====== Supplied information ======

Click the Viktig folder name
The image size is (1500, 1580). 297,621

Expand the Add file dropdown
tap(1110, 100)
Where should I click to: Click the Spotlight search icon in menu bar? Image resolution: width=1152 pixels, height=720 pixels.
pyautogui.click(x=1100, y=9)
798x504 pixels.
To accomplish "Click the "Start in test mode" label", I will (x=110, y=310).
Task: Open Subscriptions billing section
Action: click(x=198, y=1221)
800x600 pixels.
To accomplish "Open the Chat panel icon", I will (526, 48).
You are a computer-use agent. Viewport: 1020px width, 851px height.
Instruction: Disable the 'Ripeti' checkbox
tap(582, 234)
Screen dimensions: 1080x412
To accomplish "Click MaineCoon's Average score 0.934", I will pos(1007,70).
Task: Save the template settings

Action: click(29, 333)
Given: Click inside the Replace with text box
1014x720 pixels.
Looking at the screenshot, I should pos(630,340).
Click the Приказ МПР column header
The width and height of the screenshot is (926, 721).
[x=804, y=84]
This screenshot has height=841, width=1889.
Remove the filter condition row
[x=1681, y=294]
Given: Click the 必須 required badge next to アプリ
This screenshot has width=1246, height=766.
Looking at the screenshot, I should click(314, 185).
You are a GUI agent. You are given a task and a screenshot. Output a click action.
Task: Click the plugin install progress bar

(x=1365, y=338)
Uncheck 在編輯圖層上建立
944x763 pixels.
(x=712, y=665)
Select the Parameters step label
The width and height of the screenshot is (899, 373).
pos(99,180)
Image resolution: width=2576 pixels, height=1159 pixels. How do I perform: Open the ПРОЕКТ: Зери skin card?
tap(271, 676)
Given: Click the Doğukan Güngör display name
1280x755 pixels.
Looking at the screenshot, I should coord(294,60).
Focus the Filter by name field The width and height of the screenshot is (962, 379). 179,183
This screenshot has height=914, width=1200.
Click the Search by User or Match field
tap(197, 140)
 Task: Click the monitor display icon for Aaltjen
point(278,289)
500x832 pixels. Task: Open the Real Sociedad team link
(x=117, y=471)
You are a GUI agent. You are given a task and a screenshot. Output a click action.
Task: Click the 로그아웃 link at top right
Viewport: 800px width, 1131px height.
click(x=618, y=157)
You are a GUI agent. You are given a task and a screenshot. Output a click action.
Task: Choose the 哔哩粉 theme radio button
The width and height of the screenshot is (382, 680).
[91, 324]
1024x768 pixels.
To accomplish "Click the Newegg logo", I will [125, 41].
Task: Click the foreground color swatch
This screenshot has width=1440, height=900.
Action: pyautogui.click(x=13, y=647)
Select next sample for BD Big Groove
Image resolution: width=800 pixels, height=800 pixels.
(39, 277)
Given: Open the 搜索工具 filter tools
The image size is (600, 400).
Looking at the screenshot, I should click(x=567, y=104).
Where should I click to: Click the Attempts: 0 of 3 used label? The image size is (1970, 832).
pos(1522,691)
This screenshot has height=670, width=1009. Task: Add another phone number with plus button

======

• Exercise description: Within the entries above, report how many lines contain the word "next"; the figure is all that is wanted.

• Task response: 2